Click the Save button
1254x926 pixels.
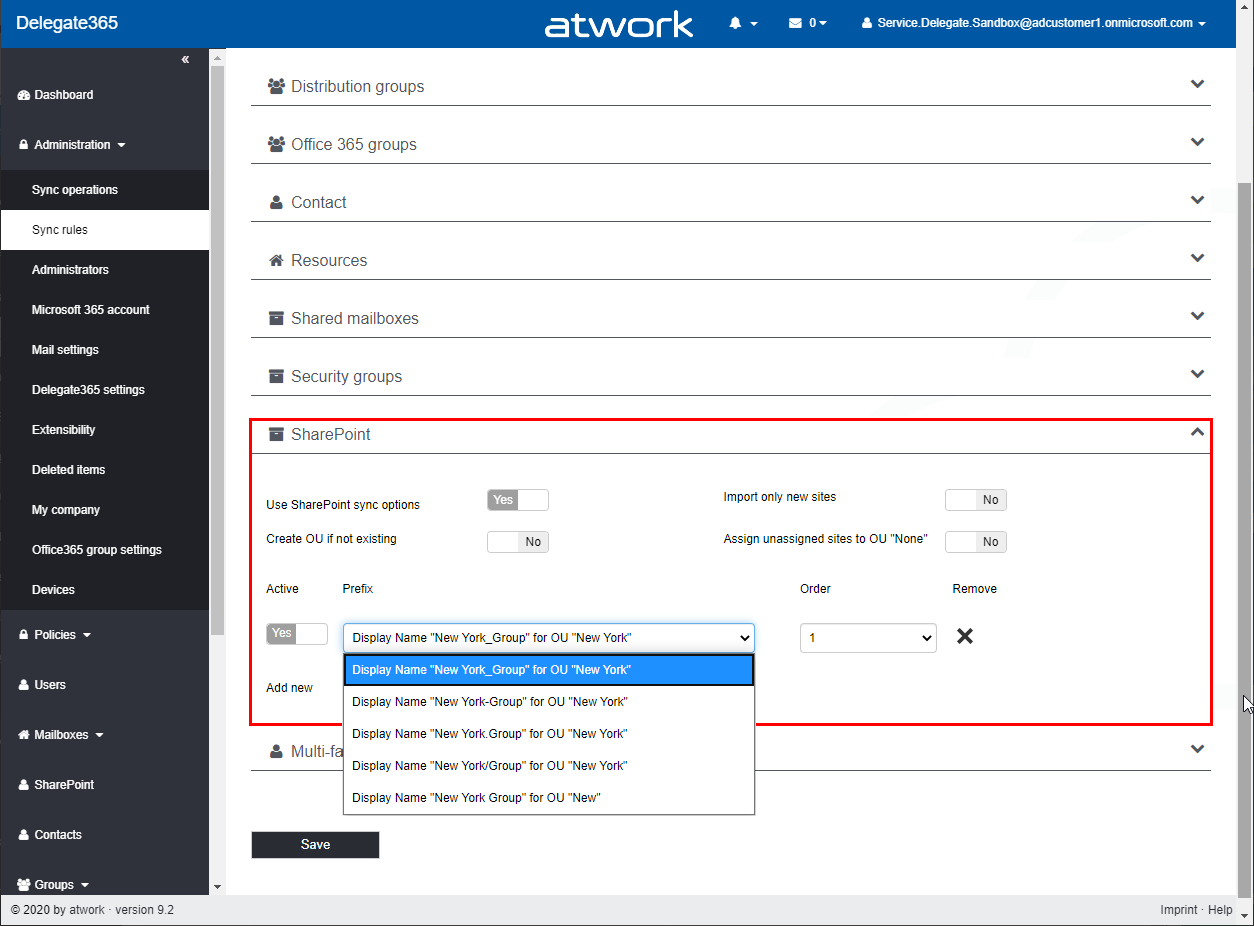(x=315, y=845)
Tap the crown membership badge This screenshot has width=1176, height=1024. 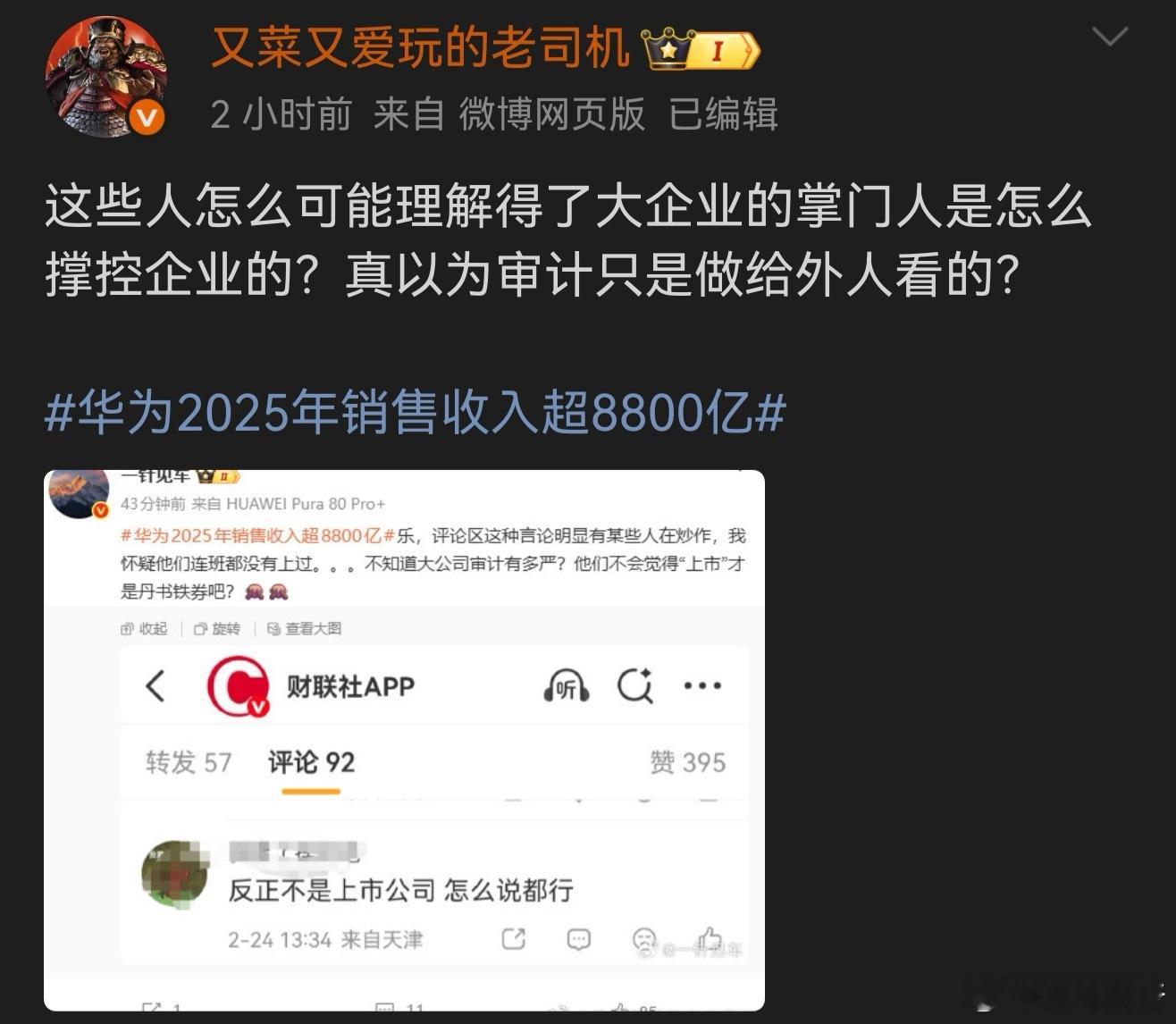[701, 49]
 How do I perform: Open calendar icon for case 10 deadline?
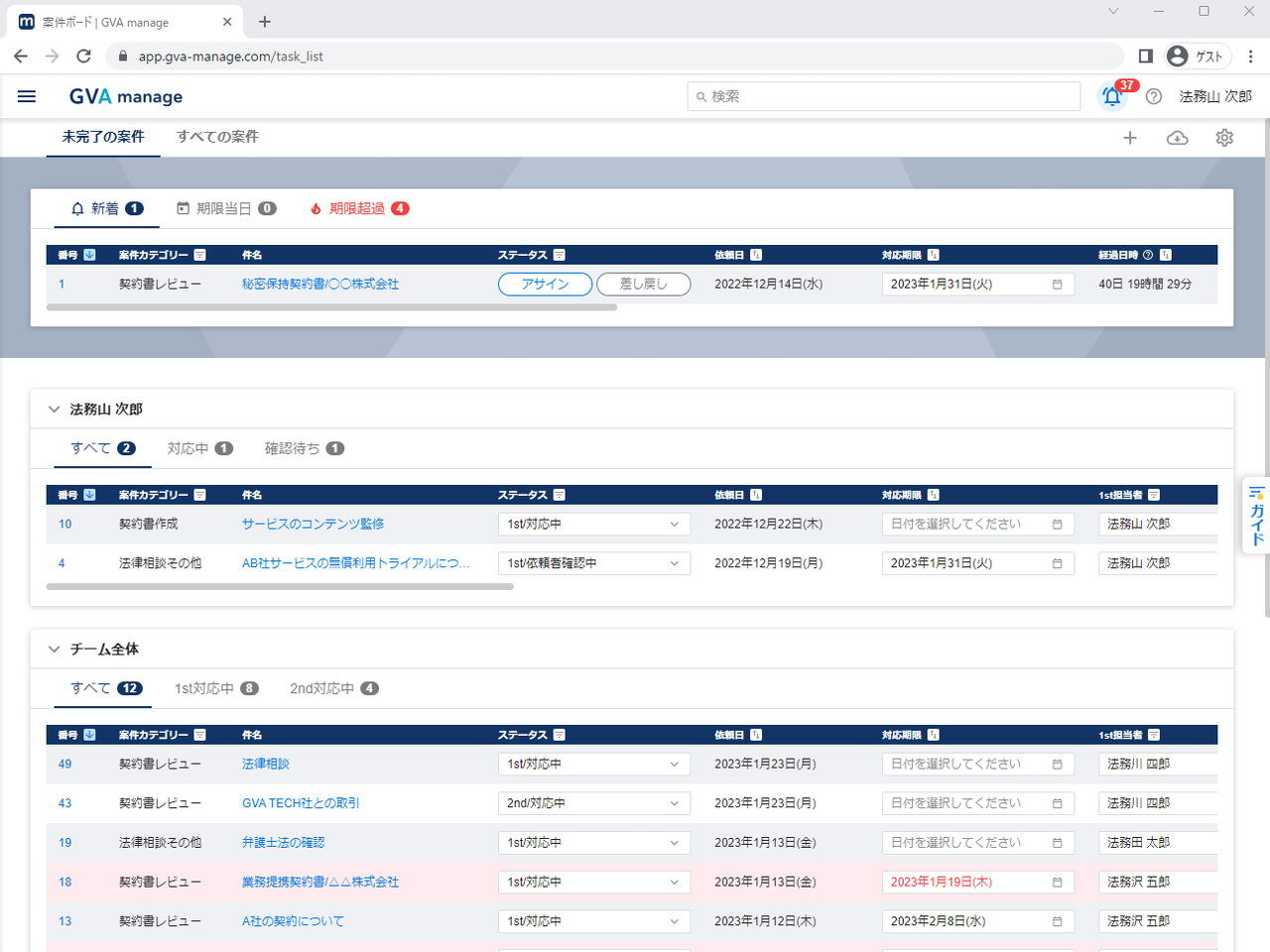(x=1057, y=524)
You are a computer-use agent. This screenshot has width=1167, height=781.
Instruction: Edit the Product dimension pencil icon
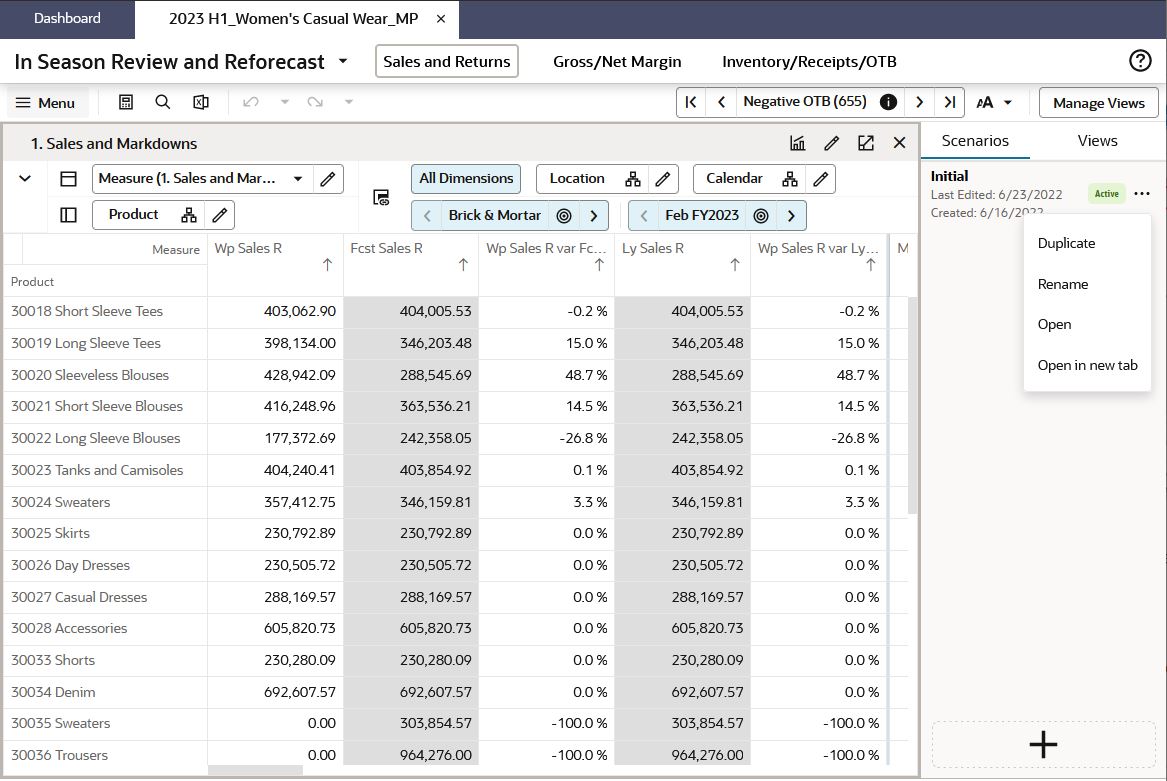[x=221, y=215]
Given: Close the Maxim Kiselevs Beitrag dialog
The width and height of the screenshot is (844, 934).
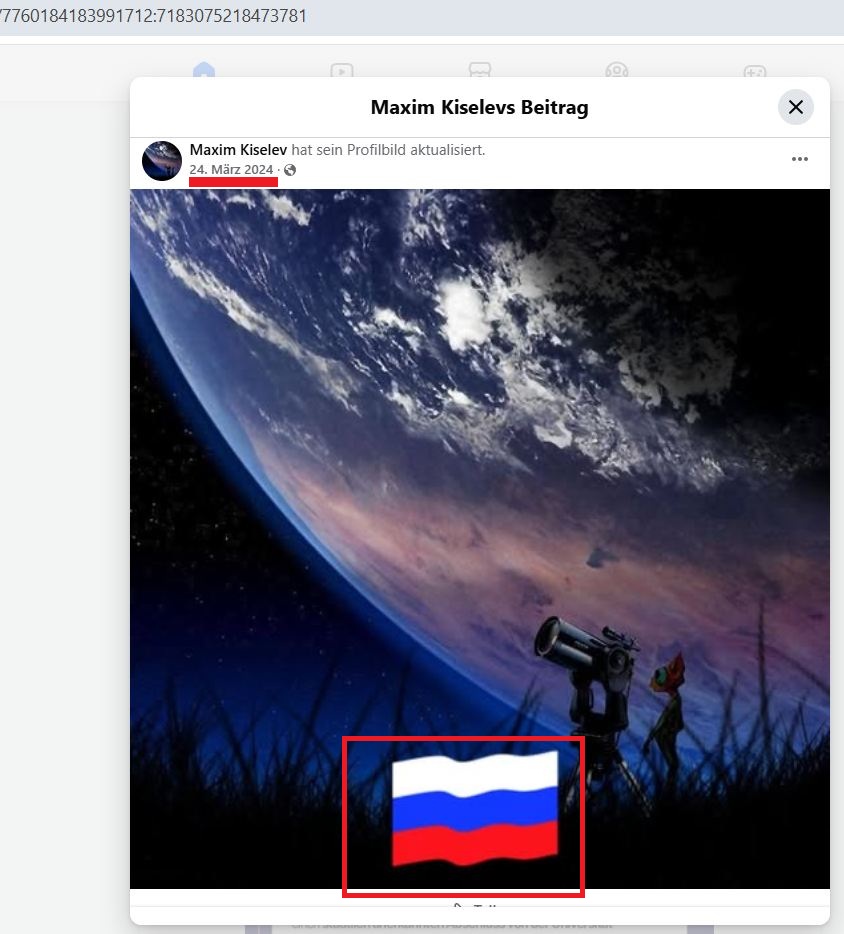Looking at the screenshot, I should (x=795, y=107).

________

* Written task: Recast the items as a numbered list, starting at the line with "Given: Close the" and running through the end of the items, both ends included. Skip blank lines and leave the pictures out of the answer.

* Solution:
1. Given: Close the Maxim Kiselevs Beitrag dialog
2. The width and height of the screenshot is (844, 934).
3. Looking at the screenshot, I should (x=795, y=107).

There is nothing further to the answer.